お知らせ
新人に仕事をさせてみると、物覚えが良く早い人とミスが多く遅い人が出てくる。ミスが多い人は注意力に欠ける気質の場合もあるが、仕事の段取りや手順をよく理解していないことが多いようだ。しかも、手順などを丸暗記に近い形で覚えようとしている。したがって、以前教えてもらったものと次にやる対象が少し違うと、戸惑い上手く行うことが出来ない。上司等が前に教えたと言っても理解できない。 見えている世界が違うのである。プラモデルのパーツのように決められたものを決められた手順で当てはめていくと完成すると期待しているのだろう。実際、仕事では全く同じことは多くないので、9割ぐらいが似ていれば可能なのかも知れない。ところが教えた側からすると、以前のものと全く同じではないが、基本の原理(手順)は一緒だから、6~7割程度の類似でも実行可能だと考える。違いに目がいき、出来ない(分からない)となるか、類似共通点が見いだされるから可能だ、何とかなるの違いだ。
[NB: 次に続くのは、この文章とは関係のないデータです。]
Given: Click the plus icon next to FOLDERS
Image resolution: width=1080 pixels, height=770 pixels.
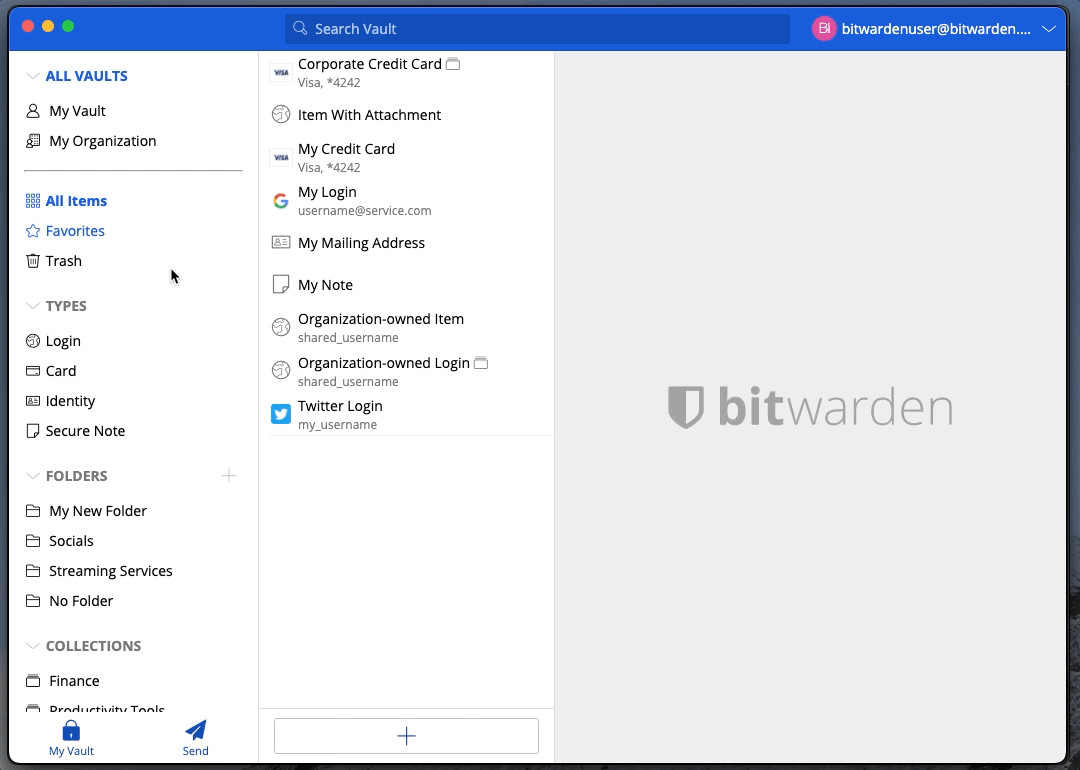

応用が得意な人は、目的を理解してから手順等を確認する。また、手順等も法則や公式のように一般化して理解しようとする。目的が分かっているから、やり方を変えることも可能となる。手順(段取りや手段)も全体をひとつの部品(モジュール)として理解していくので、引き出すのも簡単である。
方向音痴の人が、「どこどこの信号を過ぎて○番目の交差点を左に曲がって50m先の赤い屋根の花屋を右折して・・・・」のように覚えていて、道路が通行止めで目的地にたどり着けないようなものである。これに対して頭の中に地図が想像できる人は、違った道を通っても最終的に目的地に到達出来る。これと同じことだろう。このようなことから、全体像をまず教えてから部分へ行くのが良いと思われる。
しかしながら、応用が苦手な人ほど回りくどいことは抜きに、早く解決策や指示を仰ごうとする。 これでは、その場しのぎの解決法であるから、仕事のスキルは上達し難いだろう。
昔、モノのない時代は、遊ぶ道具なども自分たちで作ったりしていた。無いから作る。売っていても高くて買えないから、あるもので応用する。しかしながら、成熟した今日では、自分たちで作ると言う発想は必要なくなったようだ。欲しいものはインターネットなどで調べて購入する。ホームセンターや100円ショップに行けば、面白いものも手に入る。しかも、自分で作るよりも遙かに良い。
仕事で必要な情報や知識も、専門書を読んだりせず、まずはネットで調べるのが普通になった。そして必要なものはコピペ(切り貼り)して使う。最近ではチャットGPTなどで無料(あるいは有料)でそこそこの文書あるいは画像なども作成してもらえる。これでは自分で考える力が鍛えられないようだ。
ところで、チャットGPTをはじめとするAIツールが仕事に積極的に活用される時代はすぐそこまで来ていると思われる。今後インターネット経由のツール(アプリ)は見えないところで、AIツールが活用されるはずだから。そのなると、ネットでの問いかけ(質問・検索)にもAIの特質を理解したうえでの活用が望まれるようになる。上に挙げたような応用の苦手な人が行うネットツールでの問いかけは、要領を得ないのでAIツールが早く正確な回答を行うことが望めない。論理的思考による問いかけが出来なければAIも曖昧な回答しか出来ない。しかも、あまり頭を使わないルーティンな仕事はコンピュータが得意であるから、AIにアシストされた業務ソフトが取って変わることになるだろう。例え、少子化で人手不足であっても、仕事のできない人(AIに支援を受けるとしても)は、必要とされなくなるかも知れない。頭を使い、創造的な仕事ができる人で他人の心(感情)に配慮できる人は心配は無い。